Figure 3.

TPR-depletion inhibits the nuclear export of a subset of endogenous mRNAs. (A) Workflow for RNA Frac-Seq. Control- or TPR-depleted U2OS cells were fractionated into ‘nuclear’ and ‘ER/cytoplasmic’ fractions (see Material and Methods for more details). RNA from each fraction was purified and sent for RNA sequencing. (B) Immunoblot showing TPR-depletion for at least 96 h post-infection using two different lentiviral delivered shRNAs, ‘TPR A’ or ‘TPR D’. Tubulin is used as a loading control. (C) Immunoblot of nuclear ‘N’ or cytoplasmic ‘C’ fractions, probed with specific nuclear (Aly), ER (Trap-α) and cytoplasmic (Tubulin) protein markers. (D, E) Plot of the Log₂ fold change of the nuclear/cytoplasmic ratio (TPR v CTRL N/C fold change) between TPR- and control-depleted cells for shRNA ‘TPR A’ (x-axis) or shRNA ‘TPR D’ (y-axis) for each mRNA. Positive values indicate an increase in the nuclear/cytoplasmic ratio in the TPR-depleted cells. All mRNA transcripts are shown in (D) with those transcribed from intronless genes (in green) being more nuclear enriched following TPR-depletion compared to those transcribed from other genes (in blue).

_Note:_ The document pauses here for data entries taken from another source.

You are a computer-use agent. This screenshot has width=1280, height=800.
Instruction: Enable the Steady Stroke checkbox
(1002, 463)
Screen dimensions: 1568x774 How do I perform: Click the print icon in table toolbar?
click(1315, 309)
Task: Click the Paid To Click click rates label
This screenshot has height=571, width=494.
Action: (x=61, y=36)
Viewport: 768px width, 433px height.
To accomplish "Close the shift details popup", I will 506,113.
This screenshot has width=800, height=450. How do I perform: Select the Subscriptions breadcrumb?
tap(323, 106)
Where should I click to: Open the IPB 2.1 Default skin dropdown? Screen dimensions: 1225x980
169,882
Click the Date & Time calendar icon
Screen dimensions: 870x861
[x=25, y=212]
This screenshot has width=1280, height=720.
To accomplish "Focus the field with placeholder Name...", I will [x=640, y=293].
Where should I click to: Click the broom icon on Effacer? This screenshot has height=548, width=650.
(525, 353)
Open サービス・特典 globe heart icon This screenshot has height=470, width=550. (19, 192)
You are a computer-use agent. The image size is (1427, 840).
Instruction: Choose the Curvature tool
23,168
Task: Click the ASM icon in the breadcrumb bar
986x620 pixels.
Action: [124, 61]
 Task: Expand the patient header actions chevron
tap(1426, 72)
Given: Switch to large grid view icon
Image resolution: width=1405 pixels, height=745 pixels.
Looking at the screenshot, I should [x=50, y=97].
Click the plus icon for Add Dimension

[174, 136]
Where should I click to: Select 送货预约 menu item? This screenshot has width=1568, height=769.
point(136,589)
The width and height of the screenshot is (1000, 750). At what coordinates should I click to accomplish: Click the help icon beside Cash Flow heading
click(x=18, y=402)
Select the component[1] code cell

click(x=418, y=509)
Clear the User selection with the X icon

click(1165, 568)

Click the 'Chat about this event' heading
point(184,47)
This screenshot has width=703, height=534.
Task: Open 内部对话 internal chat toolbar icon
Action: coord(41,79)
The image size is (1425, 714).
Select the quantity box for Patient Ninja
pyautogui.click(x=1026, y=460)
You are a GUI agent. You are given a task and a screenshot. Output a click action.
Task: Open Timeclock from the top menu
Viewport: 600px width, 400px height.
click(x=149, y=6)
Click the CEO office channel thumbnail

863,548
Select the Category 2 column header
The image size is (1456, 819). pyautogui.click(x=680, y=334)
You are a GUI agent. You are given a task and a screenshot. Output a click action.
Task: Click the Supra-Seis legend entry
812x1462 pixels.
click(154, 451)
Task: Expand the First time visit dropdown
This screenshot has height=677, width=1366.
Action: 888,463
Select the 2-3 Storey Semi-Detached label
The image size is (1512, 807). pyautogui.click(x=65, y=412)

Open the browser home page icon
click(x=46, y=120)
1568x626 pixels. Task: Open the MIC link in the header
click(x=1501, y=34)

Particular classes of mRNAs that have high nuclear enrichment upon TPR-depletion are shown in (E), including histone (in red) and ribosomal (in yellow) mRNAs. (F) Fraction of reads that map back to intronic regions of the genome are shown for cytoplasmic fractions from control and TPR-depleted cells. (G, H) Plot of the TPR-dependent changes in mRNA level (x-axis) versus TPR-dependent changes in nuclear export (TPR v CTRL N/C fold change) for shRNA ‘TPR A’ (G) or shRNA ‘TPR D’ (H) for each mRNA.